Evansville Courier & Press
June 8, 2002

A Roman Catholic priest accused of having sex with a 16-year-old boy more than 20 years ago will not be charged because too much time has passed and state law has changed, a prosecutor said.

Knox County Prosecutor John Sievers said Friday he had reviewed state law to determine whether criminal charges could be filed against the Rev. Michael Allen, now pastor of St. Peter Celestine Church in Celestine.

"My analysis of this matter has been made difficult due to the fact that the Indiana Criminal Code was completely rewritten in 1976," Sievers told the Vincennes Sun-Commercial.

David Prunty, now a 42-year-old social worker living in Minnesota, said that he had a sexual relationship with Allen in the mid-'70s, when Allen was a priest at churches in Vincennes and Princeton, where Prunty then resided.

The Diocese of Evansville last month provided the prosecutor information about Allen's relationship with the boy so Sievers could review the case.

The legal age of sexual consent in Indiana is 16, and that law also applied at the time of Allen's relationship with Prunty, Sievers said.

Indiana's child seduction law would not apply either, he said.

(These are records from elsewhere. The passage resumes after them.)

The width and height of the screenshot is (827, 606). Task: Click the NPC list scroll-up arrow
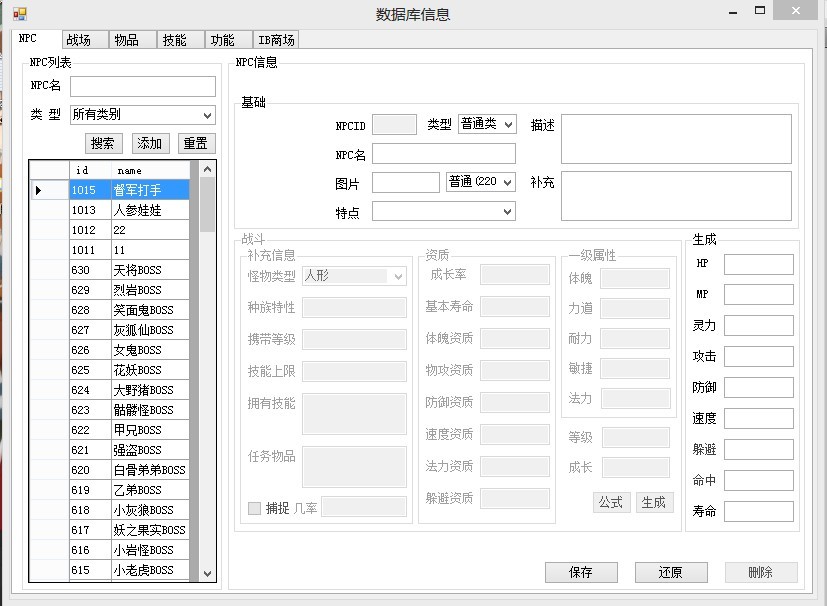(207, 169)
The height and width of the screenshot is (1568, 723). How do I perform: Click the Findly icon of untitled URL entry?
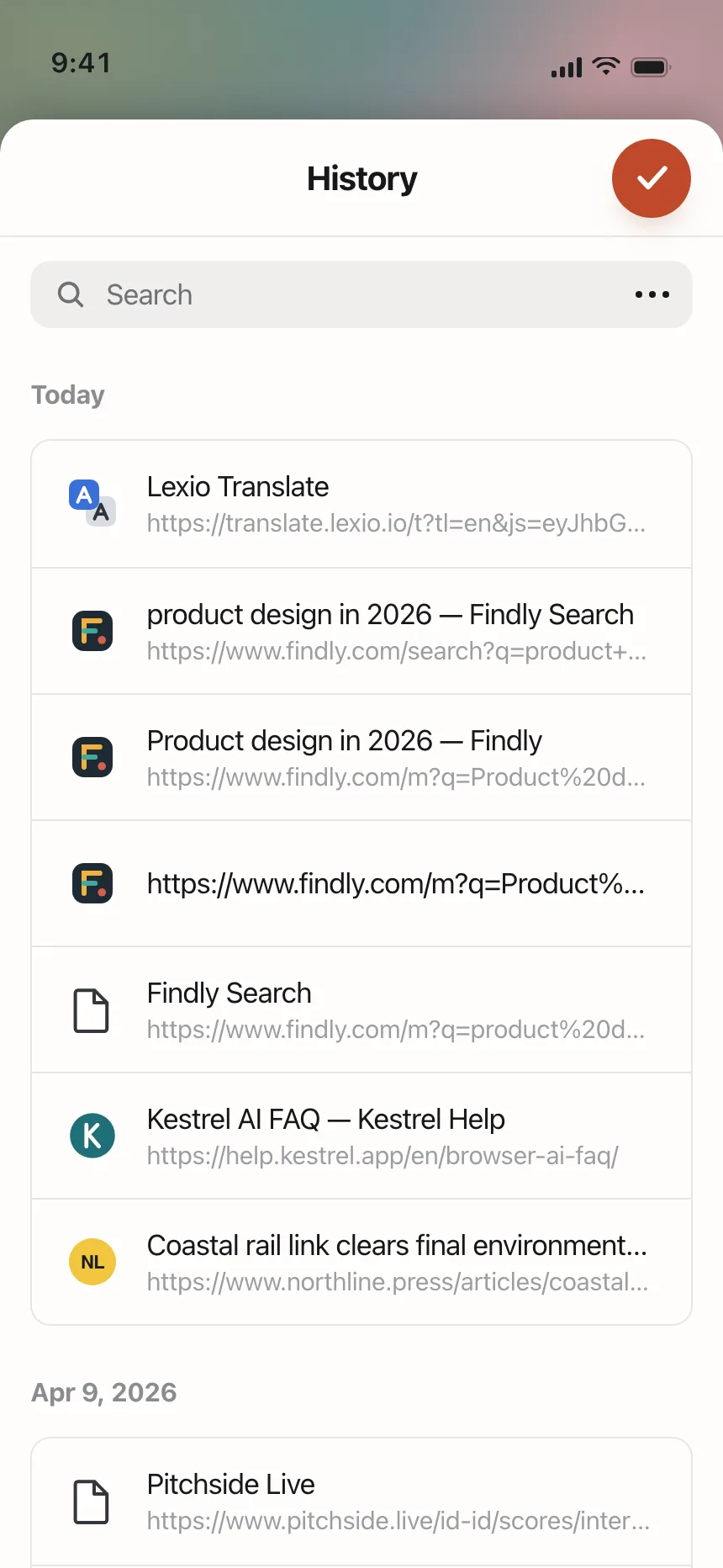pos(92,883)
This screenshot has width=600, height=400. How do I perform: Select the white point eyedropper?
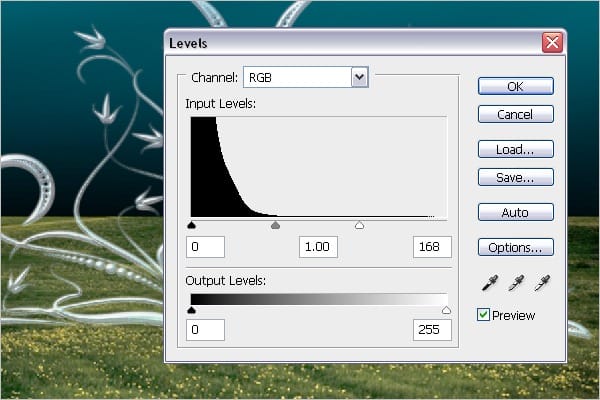[x=543, y=284]
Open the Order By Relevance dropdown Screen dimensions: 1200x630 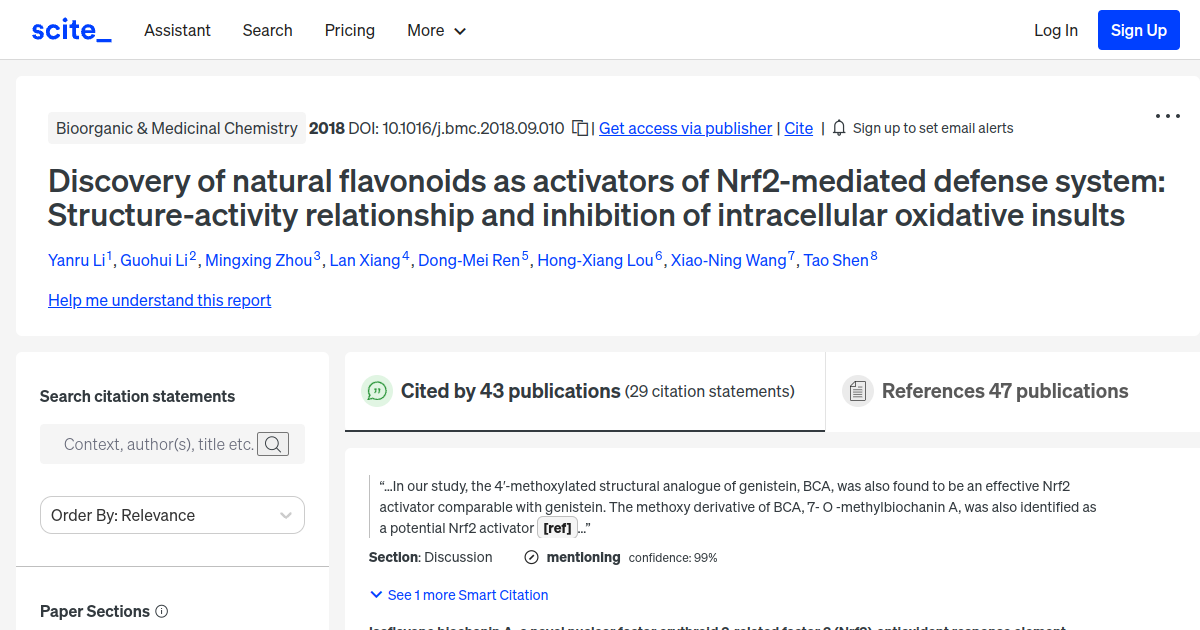click(172, 515)
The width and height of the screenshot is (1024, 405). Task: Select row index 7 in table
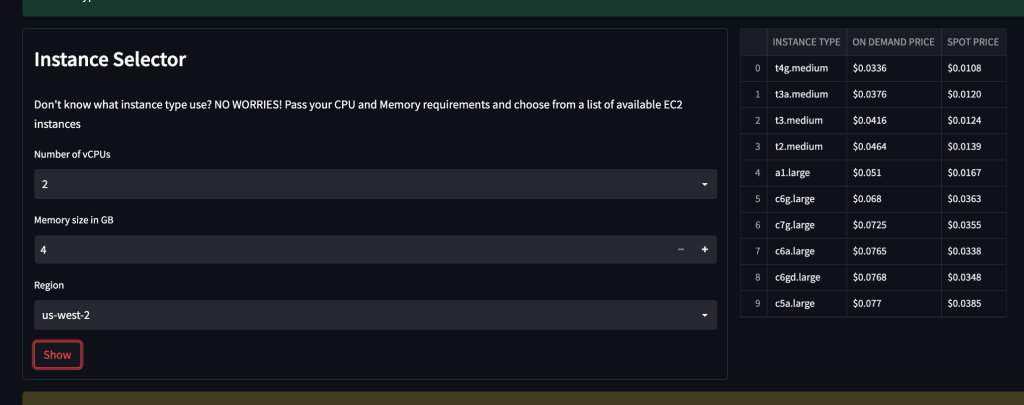tap(758, 250)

The law makes it a felony for child care workers, guardians and other adults in similar positions of responsibility to engage in sex or deviate sexual conduct with children ages 16-18.

Priests are not included in the law, Sievers said.

The law that applied at the time included a "very vague" felony sodomy statute that could have been applied against Allen, and an assault and battery law that might have been pertinent, but the statute of limitations on both had expired, Sievers said.

Prunty told the Evansville Courier & Press Friday night that he was disappointed in the prosecutor's decision.

"Somebody's going to have to answer to why (the abuse) was not reported to begin with," Prunty said. "More than one person is going to have to answer to that."

"I'm sure it's difficult for even prosecutors to think about filing charges against priests in their communities, but these are crimes that have been committed," Prunty added.

Jeff Anderson, Prunty's attorney, said, "Why should the passage of time cause a perpetrator to not be prosecuted? It is the perpetrator who causes the victims to not be able to come forward. If Indiana law does not allow for extended times, the law must be changed."

Allen went through a two-year treatment program in the early '90s that included time at a center for clergy with sexual problems. He was assigned to the Celestine parish about a year ago, but is not allowed to work in youth ministry.

Members of the Celestine parish have said they forgive him.

The Associated Press left messages seeking comment Friday at the Evansville diocese and St. Peter Celestine Church.